TEXT EXCERPT below:
Emergency Medicine rater

This is a randomized controlled trial of Lianhuaqingwen (LH), a Chinese herbal medication for treating COCID-19 patients. LH benefited the patients in rate of symptom recovery at day 14 (number needed to treat [NNT] = 11), rate of clinical cure (NNT = 8) but there was no difference in the rate of conversion to severe cases. LH shortened the median time to symptom recovery by about 3 days. However, the trial excluded patients with severe pneumonia needing mechanical ventilation. No mortality results were reported. Bias could have been introduced because the study was not blinded. LH may be useful for treating COVID-19 patients, but it is disappointing that long term benefit (particularly mortality in the sicker patients) was not studied.

Family Medicine (FM)/General Practice (GP) rater

This interesting study has one main limitation: it is not double-blinded. Also, the demographics in the control and treatment group display some important differences that can bias the findings –mainly the proportion of subjects 45 years old or older. Nevertheless, it is a study with interesting results in favour of a LH capsule that can help in the recovery time of patients with Covid-19 and is, at least according to the results of the paper, harmless.

Hospital Doctor/Hospitalists rater

Clearly, new information so I doubt anyone in the West has heard of this. The study had small numbers, lots of exclusions, and did not appear to affect sever disease nor progression to severe disease. It is unclear how this works, if it does. Since no one has a reliable therapy for Covid-19, it may be worth looking at this in a well controlled blinded study in the West in a large cohort. obviously, not for current clinical use, but anything is interesting in the current climate.
End of TEXT EXCERPT.
INFORMATION PROVIDED below:
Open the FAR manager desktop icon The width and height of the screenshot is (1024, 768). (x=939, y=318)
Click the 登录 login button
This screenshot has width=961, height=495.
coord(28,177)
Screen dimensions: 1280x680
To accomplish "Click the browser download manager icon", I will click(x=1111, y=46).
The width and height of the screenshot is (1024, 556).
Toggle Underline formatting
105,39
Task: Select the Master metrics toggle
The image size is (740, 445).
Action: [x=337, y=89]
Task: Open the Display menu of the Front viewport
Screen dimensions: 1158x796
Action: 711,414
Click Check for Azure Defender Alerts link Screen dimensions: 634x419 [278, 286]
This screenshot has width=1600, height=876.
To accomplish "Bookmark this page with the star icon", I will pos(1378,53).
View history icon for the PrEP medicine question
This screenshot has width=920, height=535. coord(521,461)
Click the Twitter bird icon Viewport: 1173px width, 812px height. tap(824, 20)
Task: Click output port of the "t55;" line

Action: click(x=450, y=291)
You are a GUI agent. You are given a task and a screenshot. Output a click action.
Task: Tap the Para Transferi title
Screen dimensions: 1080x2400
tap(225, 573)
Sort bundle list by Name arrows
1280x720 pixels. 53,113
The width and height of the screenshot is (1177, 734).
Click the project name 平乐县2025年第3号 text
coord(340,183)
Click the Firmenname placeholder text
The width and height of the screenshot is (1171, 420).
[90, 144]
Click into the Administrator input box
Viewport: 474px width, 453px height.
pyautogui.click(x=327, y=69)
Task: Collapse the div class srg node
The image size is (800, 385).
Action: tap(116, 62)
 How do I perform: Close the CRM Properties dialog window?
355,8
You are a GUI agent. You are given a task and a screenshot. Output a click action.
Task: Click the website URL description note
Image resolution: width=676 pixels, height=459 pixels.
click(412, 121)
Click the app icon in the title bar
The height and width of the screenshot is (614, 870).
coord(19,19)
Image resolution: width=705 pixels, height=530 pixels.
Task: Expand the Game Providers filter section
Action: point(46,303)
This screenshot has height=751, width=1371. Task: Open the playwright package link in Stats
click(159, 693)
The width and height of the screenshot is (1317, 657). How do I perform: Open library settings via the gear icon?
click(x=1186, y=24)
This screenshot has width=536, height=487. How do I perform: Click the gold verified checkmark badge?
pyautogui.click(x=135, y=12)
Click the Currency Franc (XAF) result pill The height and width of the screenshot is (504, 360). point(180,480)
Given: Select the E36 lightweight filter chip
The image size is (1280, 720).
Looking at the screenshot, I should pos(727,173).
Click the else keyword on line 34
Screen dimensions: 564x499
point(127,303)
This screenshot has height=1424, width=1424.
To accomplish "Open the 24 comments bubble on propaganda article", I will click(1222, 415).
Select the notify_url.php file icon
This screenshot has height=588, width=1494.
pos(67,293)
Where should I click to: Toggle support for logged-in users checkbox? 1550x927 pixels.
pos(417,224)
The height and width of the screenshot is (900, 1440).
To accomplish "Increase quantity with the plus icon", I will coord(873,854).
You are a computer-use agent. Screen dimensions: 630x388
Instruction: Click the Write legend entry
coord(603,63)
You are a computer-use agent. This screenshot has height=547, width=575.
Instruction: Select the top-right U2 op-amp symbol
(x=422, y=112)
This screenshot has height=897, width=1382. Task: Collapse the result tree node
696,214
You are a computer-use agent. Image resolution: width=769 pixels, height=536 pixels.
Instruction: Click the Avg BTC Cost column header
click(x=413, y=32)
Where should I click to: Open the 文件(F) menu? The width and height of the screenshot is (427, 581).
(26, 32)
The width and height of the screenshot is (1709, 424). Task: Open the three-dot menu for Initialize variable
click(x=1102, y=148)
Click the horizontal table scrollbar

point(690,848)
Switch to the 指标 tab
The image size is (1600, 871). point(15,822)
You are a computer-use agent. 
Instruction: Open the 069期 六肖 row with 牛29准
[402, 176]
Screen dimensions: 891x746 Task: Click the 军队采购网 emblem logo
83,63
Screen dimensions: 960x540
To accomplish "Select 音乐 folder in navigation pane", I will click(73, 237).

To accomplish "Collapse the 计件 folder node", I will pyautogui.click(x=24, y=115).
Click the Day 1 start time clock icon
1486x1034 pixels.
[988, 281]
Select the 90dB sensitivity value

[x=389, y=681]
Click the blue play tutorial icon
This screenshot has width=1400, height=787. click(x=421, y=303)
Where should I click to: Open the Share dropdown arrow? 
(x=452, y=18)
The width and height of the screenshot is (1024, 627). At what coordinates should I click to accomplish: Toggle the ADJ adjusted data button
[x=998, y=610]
End of INFORMATION PROVIDED.
#### APPLY WHAT YOU READ:
1. From the clinician comments on the Lianhuaqingwen trial, reproduce word for word the part that opens with the words containing "This interesting study" and closes with "the paper, harmless.".
2. Continue the clinician comments on the Lianhuaqingwen trial from the point where they stop.

#### RESPONSE LIST:
1.
This interesting study has one main limitation: it is not double-blinded. Also, the demographics in the control and treatment group display some important differences that can bias the findings –mainly the proportion of subjects 45 years old or older. Nevertheless, it is a study with interesting results in favour of a LH capsule that can help in the recovery time of patients with Covid-19 and is, at least according to the results of the paper, harmless.

2.
Hospital Doctor/Hospitalists rater

We find some difficulties since this is an open label study. This results from the clinicians giving the treatment at discretion, an action that modifies the end result. The exploratory data analysis, with the box-plot, doesn’t show much variation between the variables. However, the statistic proofs do show a statistic significance in the recovery rate that was higher in the treatment group as compared with the control group. The median time to recovery of fever (2 vs. 3 days). Fatigue (3 vs. 6 days) and coughing (7 vs. 10 days) was shorter in the treatment group. The improvement in chest computed tomographic was higher in the treatment group. However, both groups did not differ in the rate of conversion to severe cases or viral assay findings. In light of the apparent efficacy, safety profiles and no serious adverse events reported, the LH capsules could be considered for further studies in the symptomatic treatment of Covid-19 in a much larger scale.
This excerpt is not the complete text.